Goal of the exercise>
Report each line of the data that has "count" somewhere in it.

[Recorded data]
━━━

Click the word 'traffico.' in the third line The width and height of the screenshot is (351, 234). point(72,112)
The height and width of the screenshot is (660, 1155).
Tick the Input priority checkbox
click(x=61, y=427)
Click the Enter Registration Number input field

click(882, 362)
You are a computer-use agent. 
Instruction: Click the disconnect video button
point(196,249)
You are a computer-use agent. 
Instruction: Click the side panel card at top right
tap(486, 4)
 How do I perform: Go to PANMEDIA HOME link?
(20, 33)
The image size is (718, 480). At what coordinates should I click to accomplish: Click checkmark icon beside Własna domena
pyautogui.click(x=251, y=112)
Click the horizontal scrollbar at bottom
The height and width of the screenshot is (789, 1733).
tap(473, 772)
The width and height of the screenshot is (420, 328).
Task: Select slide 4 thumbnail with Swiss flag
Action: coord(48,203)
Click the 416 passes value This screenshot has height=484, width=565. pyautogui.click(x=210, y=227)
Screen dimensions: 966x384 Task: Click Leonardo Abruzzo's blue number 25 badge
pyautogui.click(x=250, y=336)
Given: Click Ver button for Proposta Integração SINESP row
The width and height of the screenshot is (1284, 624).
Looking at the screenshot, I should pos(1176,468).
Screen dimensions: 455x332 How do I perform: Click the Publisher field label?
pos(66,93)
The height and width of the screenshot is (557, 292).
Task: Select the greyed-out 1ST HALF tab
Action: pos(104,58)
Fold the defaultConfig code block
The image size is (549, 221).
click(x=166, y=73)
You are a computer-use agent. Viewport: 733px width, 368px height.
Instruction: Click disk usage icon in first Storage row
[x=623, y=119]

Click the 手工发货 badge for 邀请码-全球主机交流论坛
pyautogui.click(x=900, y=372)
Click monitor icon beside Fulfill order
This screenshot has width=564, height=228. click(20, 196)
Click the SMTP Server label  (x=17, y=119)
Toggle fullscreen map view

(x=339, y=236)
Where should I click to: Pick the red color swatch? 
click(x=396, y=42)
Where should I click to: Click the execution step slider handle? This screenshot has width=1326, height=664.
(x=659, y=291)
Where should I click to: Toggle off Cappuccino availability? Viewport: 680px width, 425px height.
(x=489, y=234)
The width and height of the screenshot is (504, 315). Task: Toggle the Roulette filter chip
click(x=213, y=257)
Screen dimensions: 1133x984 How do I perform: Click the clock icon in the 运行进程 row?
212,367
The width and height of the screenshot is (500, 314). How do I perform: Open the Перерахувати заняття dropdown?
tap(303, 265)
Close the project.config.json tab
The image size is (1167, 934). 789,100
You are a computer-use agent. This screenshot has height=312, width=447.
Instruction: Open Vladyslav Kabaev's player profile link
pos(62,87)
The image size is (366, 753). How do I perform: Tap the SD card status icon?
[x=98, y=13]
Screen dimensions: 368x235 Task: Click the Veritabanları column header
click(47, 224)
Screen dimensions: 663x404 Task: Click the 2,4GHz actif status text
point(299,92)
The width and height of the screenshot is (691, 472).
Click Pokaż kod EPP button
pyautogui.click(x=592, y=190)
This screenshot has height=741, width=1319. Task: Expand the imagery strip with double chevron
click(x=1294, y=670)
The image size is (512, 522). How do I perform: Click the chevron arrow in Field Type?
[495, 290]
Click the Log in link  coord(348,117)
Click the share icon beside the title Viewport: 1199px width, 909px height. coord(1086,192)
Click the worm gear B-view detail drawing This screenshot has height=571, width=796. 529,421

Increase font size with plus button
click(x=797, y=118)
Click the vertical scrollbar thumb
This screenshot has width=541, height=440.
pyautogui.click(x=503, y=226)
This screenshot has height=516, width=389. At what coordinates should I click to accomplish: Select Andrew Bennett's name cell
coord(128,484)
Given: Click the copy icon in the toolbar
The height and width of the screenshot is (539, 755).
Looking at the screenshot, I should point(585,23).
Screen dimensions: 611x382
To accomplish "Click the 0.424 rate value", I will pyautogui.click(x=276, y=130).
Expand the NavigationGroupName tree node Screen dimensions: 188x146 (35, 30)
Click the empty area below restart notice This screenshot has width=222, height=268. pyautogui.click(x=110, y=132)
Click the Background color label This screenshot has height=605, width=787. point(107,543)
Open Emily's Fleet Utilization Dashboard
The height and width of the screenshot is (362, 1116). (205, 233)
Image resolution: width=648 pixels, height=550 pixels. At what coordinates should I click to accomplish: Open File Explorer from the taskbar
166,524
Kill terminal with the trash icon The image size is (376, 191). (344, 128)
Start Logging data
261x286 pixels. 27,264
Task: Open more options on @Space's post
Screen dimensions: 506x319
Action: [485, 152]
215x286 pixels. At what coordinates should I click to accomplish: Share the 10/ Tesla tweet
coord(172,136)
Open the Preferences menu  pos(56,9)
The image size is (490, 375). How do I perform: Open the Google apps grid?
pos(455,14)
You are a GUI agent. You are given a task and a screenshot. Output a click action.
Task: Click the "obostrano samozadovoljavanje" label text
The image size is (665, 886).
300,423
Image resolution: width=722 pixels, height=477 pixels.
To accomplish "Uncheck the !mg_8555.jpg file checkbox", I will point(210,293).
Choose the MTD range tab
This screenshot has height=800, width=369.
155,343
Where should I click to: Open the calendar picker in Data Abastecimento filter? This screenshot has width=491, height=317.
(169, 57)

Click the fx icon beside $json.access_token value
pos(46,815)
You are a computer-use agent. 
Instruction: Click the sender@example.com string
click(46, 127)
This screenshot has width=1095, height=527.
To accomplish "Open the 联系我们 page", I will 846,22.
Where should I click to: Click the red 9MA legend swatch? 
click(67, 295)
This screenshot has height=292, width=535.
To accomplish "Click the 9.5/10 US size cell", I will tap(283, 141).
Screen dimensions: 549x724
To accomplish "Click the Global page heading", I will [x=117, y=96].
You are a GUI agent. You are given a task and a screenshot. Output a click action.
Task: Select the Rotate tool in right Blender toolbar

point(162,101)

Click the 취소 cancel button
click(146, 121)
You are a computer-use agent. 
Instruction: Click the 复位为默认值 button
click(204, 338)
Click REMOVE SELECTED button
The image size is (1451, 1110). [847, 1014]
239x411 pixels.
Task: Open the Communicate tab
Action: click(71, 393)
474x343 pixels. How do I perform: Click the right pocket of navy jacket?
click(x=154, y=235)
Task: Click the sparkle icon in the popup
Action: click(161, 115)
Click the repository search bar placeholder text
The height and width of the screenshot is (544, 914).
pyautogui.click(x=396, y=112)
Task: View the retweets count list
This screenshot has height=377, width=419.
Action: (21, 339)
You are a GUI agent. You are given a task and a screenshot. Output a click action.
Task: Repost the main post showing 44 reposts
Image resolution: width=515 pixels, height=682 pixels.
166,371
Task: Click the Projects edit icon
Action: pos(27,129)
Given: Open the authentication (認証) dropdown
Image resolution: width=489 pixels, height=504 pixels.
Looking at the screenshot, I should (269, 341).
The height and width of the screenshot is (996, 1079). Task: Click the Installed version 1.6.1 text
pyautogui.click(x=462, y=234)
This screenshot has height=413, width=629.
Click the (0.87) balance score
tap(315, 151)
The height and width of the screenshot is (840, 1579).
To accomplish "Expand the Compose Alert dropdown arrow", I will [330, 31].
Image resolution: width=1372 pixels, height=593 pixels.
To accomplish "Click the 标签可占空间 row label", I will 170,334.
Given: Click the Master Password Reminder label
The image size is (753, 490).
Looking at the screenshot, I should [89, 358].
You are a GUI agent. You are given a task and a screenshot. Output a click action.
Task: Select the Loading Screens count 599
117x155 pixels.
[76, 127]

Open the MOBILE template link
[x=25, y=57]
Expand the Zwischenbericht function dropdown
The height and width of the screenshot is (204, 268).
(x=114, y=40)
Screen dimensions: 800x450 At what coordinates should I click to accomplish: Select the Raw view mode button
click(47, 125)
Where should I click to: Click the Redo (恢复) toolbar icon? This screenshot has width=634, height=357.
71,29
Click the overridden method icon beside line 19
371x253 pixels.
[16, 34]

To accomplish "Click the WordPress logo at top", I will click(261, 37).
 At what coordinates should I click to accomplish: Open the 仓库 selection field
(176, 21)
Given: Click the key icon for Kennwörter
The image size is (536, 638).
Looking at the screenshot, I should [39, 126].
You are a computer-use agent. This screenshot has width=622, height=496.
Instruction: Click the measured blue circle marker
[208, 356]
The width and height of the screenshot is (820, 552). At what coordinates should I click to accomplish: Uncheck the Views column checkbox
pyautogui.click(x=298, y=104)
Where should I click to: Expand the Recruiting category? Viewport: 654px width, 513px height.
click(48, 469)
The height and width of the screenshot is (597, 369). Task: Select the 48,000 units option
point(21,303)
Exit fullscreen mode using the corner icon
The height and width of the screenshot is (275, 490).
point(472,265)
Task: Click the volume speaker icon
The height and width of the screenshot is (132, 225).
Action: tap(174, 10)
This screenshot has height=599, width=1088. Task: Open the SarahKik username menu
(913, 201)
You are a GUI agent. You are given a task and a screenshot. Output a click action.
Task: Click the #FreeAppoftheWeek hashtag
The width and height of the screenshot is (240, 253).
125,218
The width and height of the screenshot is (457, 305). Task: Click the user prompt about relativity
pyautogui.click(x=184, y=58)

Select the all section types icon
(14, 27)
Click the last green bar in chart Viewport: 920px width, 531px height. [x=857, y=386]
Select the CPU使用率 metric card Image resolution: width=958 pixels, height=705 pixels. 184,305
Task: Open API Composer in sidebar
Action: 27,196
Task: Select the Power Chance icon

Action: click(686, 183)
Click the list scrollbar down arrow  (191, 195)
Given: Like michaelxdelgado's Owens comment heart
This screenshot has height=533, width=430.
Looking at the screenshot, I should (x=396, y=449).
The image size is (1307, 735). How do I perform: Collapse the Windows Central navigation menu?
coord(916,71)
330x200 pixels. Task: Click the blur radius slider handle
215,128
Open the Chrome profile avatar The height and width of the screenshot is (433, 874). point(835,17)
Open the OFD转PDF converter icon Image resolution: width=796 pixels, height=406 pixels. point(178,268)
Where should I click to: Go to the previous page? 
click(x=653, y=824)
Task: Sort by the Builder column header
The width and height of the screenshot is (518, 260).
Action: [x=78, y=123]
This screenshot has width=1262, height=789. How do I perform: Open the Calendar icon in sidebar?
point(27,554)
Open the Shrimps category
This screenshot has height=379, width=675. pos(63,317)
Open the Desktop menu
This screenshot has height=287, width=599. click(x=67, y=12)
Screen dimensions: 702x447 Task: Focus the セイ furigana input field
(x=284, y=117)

━━━

Answer to this exercise>
Task: View the retweets count list
Task: Select the Loading Screens count 599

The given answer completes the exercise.